--- start of EXTRACTED RECORDS ---

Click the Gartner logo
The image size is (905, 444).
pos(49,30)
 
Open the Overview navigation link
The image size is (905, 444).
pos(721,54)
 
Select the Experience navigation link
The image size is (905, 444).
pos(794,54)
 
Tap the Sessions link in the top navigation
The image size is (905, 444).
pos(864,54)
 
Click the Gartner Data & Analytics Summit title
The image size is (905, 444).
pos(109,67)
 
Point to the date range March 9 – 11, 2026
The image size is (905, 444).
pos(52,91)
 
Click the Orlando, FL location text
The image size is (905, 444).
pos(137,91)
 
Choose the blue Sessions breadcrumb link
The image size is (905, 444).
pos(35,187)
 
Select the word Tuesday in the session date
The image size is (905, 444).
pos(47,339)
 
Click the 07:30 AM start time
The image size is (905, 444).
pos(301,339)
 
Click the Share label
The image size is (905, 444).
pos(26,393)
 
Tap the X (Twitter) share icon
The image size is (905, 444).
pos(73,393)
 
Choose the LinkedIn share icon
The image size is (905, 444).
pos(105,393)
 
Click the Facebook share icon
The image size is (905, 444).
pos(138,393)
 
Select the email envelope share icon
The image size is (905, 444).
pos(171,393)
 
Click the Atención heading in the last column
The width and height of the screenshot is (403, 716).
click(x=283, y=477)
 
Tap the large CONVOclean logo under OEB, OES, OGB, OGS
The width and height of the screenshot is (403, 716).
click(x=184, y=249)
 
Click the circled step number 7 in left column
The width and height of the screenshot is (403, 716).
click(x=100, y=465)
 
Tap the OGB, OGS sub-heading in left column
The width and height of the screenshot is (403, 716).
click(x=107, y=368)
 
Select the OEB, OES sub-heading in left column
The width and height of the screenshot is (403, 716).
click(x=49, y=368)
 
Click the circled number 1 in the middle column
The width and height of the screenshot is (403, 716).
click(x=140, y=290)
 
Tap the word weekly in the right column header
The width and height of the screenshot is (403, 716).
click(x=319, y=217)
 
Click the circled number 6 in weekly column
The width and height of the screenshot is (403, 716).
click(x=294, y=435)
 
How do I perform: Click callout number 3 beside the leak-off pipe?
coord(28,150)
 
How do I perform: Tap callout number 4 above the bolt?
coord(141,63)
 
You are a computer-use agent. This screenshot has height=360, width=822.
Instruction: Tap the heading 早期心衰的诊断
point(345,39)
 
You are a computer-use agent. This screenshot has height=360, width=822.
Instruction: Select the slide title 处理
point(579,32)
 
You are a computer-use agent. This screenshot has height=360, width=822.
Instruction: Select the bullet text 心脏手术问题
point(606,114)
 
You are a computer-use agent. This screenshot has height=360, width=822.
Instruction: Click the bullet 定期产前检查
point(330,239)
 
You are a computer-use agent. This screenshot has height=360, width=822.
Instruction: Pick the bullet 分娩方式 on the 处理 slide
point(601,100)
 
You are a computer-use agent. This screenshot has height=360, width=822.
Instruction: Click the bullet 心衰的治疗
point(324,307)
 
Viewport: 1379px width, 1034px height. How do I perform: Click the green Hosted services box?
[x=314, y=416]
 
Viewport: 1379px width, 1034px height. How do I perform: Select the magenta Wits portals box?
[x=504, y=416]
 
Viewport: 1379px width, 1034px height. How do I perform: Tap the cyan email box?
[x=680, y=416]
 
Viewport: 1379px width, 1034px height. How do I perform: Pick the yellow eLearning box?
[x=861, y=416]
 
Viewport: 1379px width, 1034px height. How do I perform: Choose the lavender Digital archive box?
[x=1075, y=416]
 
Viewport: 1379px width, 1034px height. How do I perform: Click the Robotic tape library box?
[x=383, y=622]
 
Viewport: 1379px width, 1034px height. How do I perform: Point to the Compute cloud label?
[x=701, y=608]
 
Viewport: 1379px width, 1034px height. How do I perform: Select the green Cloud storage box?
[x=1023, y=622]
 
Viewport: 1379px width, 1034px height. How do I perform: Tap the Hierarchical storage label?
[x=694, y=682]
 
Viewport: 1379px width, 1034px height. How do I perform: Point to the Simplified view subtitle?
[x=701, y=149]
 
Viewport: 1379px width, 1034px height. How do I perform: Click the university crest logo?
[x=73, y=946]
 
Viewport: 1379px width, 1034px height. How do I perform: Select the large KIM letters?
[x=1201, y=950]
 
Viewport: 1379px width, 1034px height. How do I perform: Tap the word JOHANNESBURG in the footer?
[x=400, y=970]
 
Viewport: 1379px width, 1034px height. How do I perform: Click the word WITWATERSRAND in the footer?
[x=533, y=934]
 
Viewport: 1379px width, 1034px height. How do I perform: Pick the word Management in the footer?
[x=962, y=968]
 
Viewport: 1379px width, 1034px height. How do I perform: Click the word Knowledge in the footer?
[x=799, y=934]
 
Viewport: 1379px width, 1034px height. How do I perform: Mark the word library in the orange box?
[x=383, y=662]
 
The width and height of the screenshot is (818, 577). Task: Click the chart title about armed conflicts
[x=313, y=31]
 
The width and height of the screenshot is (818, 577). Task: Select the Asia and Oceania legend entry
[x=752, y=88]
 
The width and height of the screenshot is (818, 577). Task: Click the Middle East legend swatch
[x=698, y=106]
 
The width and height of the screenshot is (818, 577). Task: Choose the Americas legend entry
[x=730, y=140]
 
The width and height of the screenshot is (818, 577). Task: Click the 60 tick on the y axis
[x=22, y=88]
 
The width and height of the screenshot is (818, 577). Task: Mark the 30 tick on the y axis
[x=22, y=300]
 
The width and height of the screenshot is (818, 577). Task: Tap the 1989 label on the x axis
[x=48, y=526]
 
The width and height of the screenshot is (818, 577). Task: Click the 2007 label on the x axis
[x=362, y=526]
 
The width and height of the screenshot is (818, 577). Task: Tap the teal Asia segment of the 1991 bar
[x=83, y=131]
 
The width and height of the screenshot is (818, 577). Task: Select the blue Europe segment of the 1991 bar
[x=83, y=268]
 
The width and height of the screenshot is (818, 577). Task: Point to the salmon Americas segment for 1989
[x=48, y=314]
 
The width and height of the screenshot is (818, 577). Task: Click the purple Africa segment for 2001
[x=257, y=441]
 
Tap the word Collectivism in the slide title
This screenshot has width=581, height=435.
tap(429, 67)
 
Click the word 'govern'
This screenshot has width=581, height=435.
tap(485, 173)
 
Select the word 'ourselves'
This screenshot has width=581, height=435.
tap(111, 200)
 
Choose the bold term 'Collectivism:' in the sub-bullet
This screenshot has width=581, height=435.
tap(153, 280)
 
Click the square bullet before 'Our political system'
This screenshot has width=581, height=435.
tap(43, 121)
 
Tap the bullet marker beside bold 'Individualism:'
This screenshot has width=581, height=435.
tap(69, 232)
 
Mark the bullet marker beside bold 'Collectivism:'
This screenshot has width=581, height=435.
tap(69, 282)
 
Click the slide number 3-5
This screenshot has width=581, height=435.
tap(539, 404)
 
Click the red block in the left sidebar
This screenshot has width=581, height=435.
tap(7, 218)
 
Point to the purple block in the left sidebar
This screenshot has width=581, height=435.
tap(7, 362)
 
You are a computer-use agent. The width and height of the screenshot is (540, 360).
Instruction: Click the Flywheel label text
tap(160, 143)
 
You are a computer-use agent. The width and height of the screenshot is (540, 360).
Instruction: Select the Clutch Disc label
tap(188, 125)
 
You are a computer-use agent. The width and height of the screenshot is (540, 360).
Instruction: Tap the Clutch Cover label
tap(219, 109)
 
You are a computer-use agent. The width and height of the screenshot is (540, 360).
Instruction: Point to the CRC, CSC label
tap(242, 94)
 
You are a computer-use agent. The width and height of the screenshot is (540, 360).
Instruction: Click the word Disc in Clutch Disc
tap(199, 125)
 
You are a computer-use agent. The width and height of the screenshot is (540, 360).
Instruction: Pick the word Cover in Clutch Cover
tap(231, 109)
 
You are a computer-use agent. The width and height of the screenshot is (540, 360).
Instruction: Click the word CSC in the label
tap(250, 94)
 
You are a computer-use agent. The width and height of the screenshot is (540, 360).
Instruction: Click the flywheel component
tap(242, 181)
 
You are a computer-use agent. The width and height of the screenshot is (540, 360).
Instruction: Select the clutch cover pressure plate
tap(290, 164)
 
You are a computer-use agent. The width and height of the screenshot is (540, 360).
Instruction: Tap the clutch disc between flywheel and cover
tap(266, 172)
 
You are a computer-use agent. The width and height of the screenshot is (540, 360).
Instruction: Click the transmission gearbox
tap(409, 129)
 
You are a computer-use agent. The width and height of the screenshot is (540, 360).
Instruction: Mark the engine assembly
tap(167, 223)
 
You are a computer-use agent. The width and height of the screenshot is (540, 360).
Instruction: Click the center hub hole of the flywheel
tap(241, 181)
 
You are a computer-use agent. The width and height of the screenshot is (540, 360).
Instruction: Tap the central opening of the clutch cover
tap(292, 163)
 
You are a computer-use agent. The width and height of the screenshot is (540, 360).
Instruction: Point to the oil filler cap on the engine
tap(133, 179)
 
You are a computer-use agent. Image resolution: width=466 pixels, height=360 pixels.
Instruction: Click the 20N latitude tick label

--- end of EXTRACTED RECORDS ---

• **AIM OF THE EXERCISE**
Please reproduce the listing above word for word, starting at the line with "Click the word 'govern'" and ending at the line with "tap(160, 143)", both lines included, and output nothing else.

• **WRITTEN SOLUTION**
Click the word 'govern'
This screenshot has width=581, height=435.
tap(485, 173)
 
Select the word 'ourselves'
This screenshot has width=581, height=435.
tap(111, 200)
 
Choose the bold term 'Collectivism:' in the sub-bullet
This screenshot has width=581, height=435.
tap(153, 280)
 
Click the square bullet before 'Our political system'
This screenshot has width=581, height=435.
tap(43, 121)
 
Tap the bullet marker beside bold 'Individualism:'
This screenshot has width=581, height=435.
tap(69, 232)
 
Mark the bullet marker beside bold 'Collectivism:'
This screenshot has width=581, height=435.
tap(69, 282)
 
Click the slide number 3-5
This screenshot has width=581, height=435.
tap(539, 404)
 
Click the red block in the left sidebar
This screenshot has width=581, height=435.
tap(7, 218)
 
Point to the purple block in the left sidebar
This screenshot has width=581, height=435.
tap(7, 362)
 
You are a computer-use agent. The width and height of the screenshot is (540, 360).
Instruction: Click the Flywheel label text
tap(160, 143)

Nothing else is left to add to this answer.